Exercise requirements: Lay out the stretch of the listing below, from the line containing "is (1341, 800)." through the line containing "x-tick-label: 10.0 is", as a Markdown table with the columns Row and Line. Number each row, skip any blank lines, and leave the pictures out.

Records shown:
+--

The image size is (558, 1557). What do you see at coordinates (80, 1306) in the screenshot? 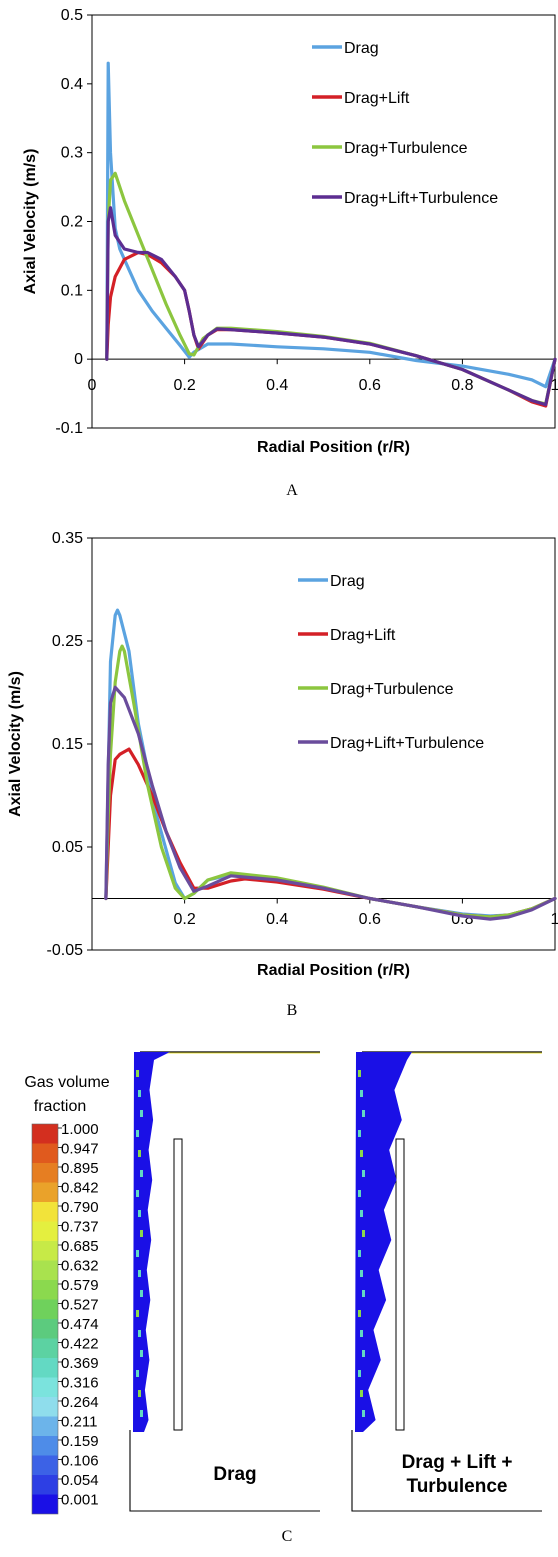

+--

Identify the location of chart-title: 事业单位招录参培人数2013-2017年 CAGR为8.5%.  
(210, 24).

+--

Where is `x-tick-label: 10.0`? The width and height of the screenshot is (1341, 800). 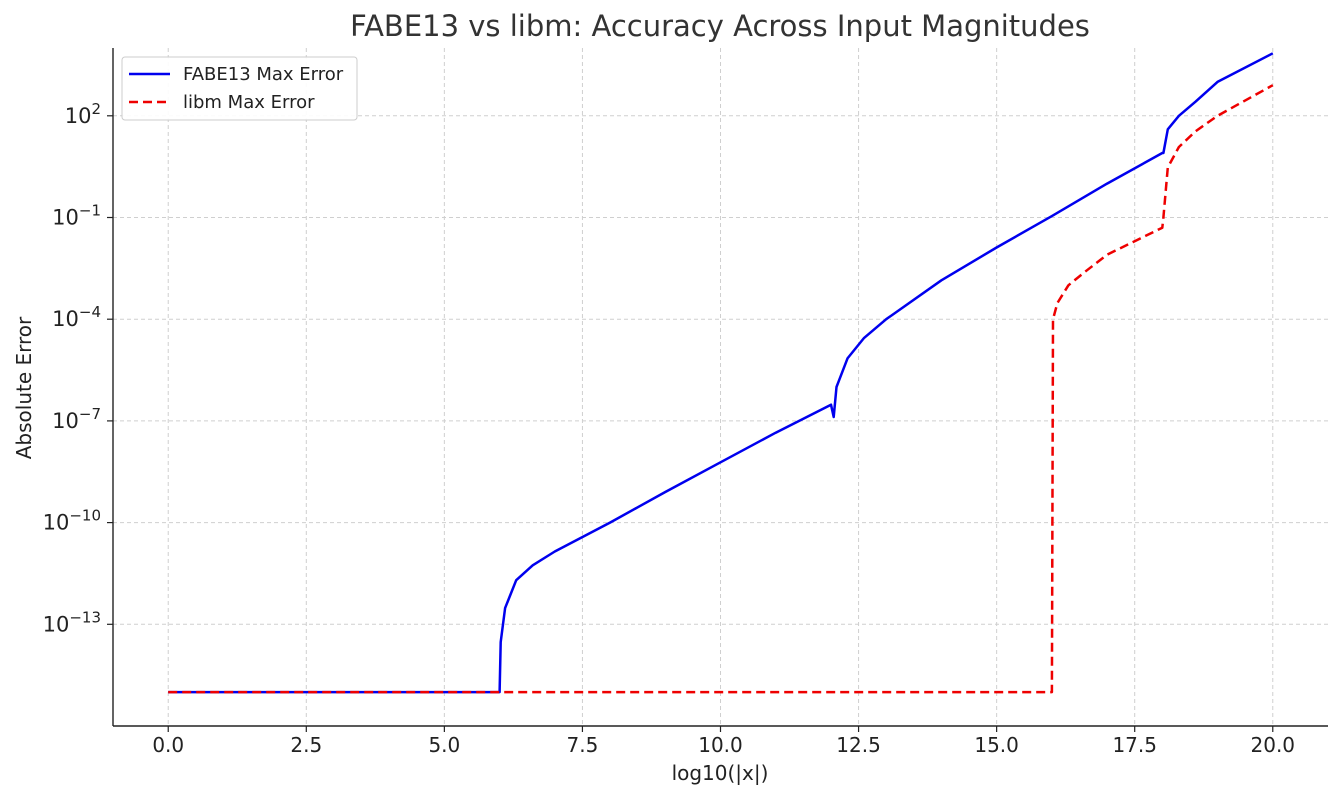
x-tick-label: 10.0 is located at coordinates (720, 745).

+--

Task result:
| Row | Line |
|---|---|
| 1 | Where is `x-tick-label: 10.0`? The width and height of the screenshot is (1341, 800).  |
| 2 | x-tick-label: 10.0 is located at coordinates (720, 745). |